11. Contre l’humanisme postchrétien

«  Dieu s’est fait homme pour que l’homme soit fait Dieu   », telle était l’admirable maxime des Pères de l’Église en laquelle se résument merveilleusement le but ultime et les fruits de l’Incarnation du Verbe divin. Dès lors, rien de nos existences ne peut ni ne doit plus être seulement humain, exclusivement humain, et surtout dans l’affirmation provocante de l’autonomie et de la suffisance de l’homme, sans être, de ce seul fait, antichrist, par suite dommageable à l’homme et insultant à Dieu, blasphématoire.

1. Le phalangiste qui reconnaît en Jésus-Christ la source et la mesure de toute sagesse, bonté et beauté de la création, avant, pendant et après sa venue sur terre, comme Fils de Dieu devenu notre frère, par qui, et pour qui tout existe, ne pourra en aucune manière admettre une esthétique, une mystique de salut individuel ou collectif, qui se définirait comme un humanisme intégral hors du Christ.

2. La grande tentation des chrétiens de ce temps, tentation que le judaïsme leur présente mais qui invertit le mouvement de la révélation biblique, la faisant régresser vers ses sources charnelles et ses temps d’imperfection, est celle du sécularisme.

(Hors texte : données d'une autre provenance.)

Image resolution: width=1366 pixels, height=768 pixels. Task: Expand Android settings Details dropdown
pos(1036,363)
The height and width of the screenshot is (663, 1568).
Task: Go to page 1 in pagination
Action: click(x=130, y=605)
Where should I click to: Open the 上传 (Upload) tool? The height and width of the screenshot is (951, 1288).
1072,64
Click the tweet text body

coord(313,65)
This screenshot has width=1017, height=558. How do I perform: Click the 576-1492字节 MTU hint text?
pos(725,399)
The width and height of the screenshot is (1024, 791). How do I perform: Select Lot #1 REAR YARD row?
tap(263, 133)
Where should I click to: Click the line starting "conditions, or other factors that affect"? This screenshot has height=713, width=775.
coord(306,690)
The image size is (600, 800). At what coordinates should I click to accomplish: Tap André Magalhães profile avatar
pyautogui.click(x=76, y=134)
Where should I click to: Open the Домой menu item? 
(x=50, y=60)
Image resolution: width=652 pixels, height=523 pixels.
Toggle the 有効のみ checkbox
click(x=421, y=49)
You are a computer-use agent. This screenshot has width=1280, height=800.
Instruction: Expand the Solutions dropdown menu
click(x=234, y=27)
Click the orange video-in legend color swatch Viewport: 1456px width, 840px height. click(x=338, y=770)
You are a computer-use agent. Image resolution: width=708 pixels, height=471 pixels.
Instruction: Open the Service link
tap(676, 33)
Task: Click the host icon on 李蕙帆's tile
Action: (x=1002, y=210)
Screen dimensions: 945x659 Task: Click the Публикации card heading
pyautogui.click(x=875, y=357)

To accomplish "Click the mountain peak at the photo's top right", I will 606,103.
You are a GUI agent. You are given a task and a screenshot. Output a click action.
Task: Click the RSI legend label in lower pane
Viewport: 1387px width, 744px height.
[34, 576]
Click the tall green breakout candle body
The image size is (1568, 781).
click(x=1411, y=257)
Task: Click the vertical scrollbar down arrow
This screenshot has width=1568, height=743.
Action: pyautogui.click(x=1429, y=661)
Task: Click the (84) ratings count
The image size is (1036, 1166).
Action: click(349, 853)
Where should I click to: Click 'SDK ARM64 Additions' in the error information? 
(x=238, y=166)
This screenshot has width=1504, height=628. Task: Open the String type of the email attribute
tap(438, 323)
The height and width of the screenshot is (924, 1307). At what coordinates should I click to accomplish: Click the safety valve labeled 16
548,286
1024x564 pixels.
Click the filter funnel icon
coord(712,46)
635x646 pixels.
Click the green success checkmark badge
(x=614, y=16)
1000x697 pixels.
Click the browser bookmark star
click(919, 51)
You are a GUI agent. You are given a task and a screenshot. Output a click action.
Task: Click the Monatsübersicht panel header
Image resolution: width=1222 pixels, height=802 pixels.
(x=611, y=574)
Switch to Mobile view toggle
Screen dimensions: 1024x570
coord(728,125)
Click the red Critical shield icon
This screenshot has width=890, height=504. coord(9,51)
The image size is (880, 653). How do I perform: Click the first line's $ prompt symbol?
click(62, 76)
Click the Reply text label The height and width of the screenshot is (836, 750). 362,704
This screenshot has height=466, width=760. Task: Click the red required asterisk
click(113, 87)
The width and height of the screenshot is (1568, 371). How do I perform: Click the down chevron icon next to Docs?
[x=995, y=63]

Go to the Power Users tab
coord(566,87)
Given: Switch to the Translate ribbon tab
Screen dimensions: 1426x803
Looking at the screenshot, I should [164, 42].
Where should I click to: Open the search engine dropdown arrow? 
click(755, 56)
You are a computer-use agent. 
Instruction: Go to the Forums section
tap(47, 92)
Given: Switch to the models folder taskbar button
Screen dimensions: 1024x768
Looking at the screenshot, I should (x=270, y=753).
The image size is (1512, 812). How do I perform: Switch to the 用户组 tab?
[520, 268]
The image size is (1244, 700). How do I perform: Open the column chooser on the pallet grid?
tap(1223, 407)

Cet humanisme, qui se dit volontiers post-chrétien, naturalise le surnaturel, pour réduire nos dogmes, nos sacrements, nos liturgies à une mythologie, à un trésor de symboles profondément et seulement humains, manifestant la valeur suprême des choses charnelles, terrestres, humaines. Puis, par un mouvement complémentaire, il surnaturalise le naturel, exaltant les réalités du monde présent jusqu’à en faire l’absolu, le divin de l’histoire humaine, rejetant totalement de nos horizons le Christ, Dieu descendu du Ciel, et son Église, notre mère qui nous reconduit sur ses traces vers ce Ciel où Il est retourné.

3. Le phalangiste s’opposera héroïquement, car c’est un combat apocalyptique, à cette mystique charnelle, séculière, humaine, à ce culte de l’homme, idolâtrique. Il luttera contre le laïcisme qui en est le moyen dissimulé, l’instrument le plus efficace. Il y opposera son christianisme intégral, fondé sur la parole du Seigneur  : «  Sans moi, vous ne pouvez rien faire   », et celle de l’apôtre Paul, que saint Pie X choisit à l’aube de ce siècle pour en orienter le cours tumultueux  : «  Tout restaurer dans le Christ   ». Car il faut, pour conserver le monde et sauver les âmes, tout christianiser en vue de la divinisation promise.